Record extracts Start Marker

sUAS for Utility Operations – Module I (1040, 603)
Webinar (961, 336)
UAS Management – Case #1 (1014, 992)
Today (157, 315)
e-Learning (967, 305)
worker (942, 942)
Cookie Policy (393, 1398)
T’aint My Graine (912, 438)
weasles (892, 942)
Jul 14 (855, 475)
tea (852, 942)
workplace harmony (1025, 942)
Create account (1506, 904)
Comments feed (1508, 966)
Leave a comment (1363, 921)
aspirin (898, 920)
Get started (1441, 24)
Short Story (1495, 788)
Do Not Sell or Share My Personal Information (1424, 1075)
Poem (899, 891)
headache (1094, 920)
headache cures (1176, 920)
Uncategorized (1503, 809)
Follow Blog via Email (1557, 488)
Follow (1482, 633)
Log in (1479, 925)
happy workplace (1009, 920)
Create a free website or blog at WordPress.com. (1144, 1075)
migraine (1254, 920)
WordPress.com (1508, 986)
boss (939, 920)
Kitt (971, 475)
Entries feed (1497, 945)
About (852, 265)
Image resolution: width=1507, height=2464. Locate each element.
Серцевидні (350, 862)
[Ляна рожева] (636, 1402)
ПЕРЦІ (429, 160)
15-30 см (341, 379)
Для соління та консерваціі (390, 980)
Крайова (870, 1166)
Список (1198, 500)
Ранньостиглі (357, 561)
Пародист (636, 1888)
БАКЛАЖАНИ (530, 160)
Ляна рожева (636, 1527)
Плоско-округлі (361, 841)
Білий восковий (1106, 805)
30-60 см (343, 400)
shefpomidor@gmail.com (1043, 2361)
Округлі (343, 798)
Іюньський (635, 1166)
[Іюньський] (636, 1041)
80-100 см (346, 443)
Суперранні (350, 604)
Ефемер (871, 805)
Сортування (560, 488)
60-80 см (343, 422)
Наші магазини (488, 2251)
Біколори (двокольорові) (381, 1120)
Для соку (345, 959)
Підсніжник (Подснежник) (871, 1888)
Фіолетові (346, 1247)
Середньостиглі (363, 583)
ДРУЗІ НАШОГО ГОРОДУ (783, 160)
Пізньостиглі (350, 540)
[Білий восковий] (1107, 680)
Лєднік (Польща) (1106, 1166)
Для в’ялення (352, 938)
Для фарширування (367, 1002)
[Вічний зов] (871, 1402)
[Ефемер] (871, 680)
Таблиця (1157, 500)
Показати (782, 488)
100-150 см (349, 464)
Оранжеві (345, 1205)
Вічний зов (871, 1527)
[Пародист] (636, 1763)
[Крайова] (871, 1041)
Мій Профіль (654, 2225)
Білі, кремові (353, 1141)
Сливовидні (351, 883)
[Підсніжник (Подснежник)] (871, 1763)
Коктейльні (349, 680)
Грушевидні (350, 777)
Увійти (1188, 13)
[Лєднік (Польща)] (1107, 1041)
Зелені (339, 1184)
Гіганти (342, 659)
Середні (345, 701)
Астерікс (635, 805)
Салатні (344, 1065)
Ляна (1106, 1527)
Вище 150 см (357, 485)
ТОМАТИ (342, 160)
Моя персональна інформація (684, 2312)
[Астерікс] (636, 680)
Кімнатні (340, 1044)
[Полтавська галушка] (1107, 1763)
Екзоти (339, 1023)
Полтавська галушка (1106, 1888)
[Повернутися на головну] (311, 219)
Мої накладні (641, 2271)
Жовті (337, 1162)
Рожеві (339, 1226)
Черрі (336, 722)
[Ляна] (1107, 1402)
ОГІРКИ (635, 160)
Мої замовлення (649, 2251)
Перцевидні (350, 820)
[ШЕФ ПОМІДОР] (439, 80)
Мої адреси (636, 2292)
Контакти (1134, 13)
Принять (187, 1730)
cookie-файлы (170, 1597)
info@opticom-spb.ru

Record extracts End Marker

▸ **What you are asked to do**:
Taking the entries above, restate exactly those lines that fall between the line with "Follow (1482, 633)" and the line with "About (852, 265)", keeping both of those lines too.

▸ **Your response**:
Follow (1482, 633)
Log in (1479, 925)
happy workplace (1009, 920)
Create a free website or blog at WordPress.com. (1144, 1075)
migraine (1254, 920)
WordPress.com (1508, 986)
boss (939, 920)
Kitt (971, 475)
Entries feed (1497, 945)
About (852, 265)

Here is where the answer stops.